Fielder himself has been navigating questions about the distinction between his TV self and real-life self, and how people perceive him, for years. In a Reddit AMA from 2014, he said, “I definitely play up certain parts of my personality and exaggerate vulnerabilities I have for the sake of comedy. I feel like the Nathan on the show has a much tougher time reading social cues and is way less self aware than the real me.”

A month before that AMA, the New York Times reported in a profile that, after seeing autistic people on a message board liken his comedic sensibility to those with the condition, he researched it further and “took a degree of inspiration from it.” In a Rolling Stone story published just before the final season of Nathan for You, reporter Andy Greene notes that Fielder rebuffs the implication that his character is on the spectrum. “There’s a lot of social disconnects that people experience all the time that have nothing to do with autism or anything,” Fielder said. When Greene asks whether Fielder has ever wondered if he had a developmental disorder, Fielder was “genuinely horrified,” and said, “Please don’t tell me this is the angle of your piece.”

“Usually when we’re done filming a season [of Nathan for You], I need to almost take three full months to get my personality back,” Fielder said on The A24 Podcast in October 2020. “Because it’s not so extreme. It’s just, I do feel my tendency in a real conversation is to make it OK. I don’t want you to feel uncomfortable or something, but in the show I wouldn’t correct that. I would just let that failure hang. And from an outside viewer, it would be funny, the failure, but for me in the moment, I’m sitting with that discomfort.”

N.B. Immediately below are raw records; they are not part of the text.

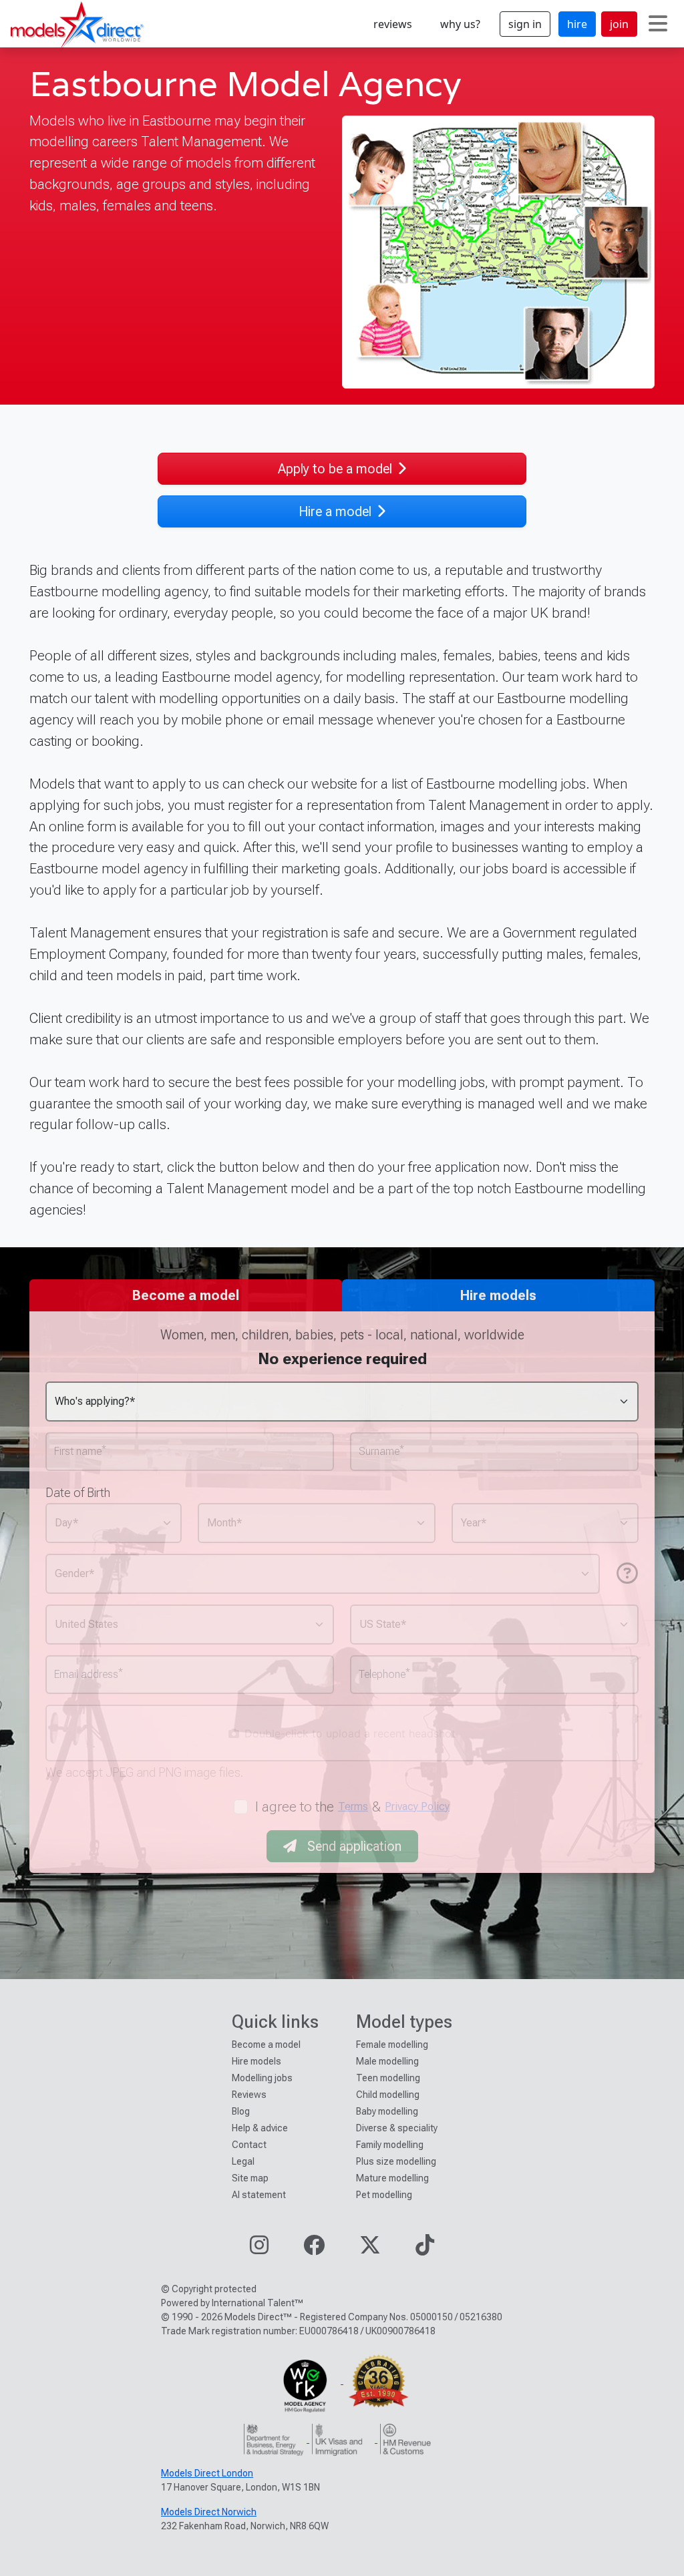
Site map (250, 2178)
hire (577, 24)
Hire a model (335, 511)
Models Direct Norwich (208, 2512)
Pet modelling (384, 2194)
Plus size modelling (396, 2161)
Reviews (249, 2094)
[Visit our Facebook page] (314, 2249)
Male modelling (387, 2061)
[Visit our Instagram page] (259, 2249)
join (619, 24)
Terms (353, 1806)
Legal (243, 2161)
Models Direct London (207, 2473)
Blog (241, 2111)
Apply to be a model (335, 469)
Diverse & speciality (397, 2128)
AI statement (259, 2194)
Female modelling (392, 2044)
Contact (249, 2144)
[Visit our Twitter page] (370, 2249)
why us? (460, 24)
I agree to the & (352, 1806)
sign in (525, 24)
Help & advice (260, 2128)
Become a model (266, 2044)
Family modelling (389, 2144)
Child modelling (387, 2094)
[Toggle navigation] (658, 24)
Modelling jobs (262, 2078)
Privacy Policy (417, 1806)
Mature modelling (392, 2178)
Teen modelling (388, 2078)
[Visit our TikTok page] (424, 2249)
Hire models (256, 2061)
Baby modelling (387, 2111)
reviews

Overthinking social interactions and code-switching are obviously not traits exclusive to autistic communities. But like Fielder’s character, autistic people can approach a conversation with a slightly differently calibrated set of values and perceptions; they might pick up on certain things that neurotypical people generally miss, or they might not process a subtle tone shift or a nonverbal cue that can allude to a tacit meaning in someone’s words.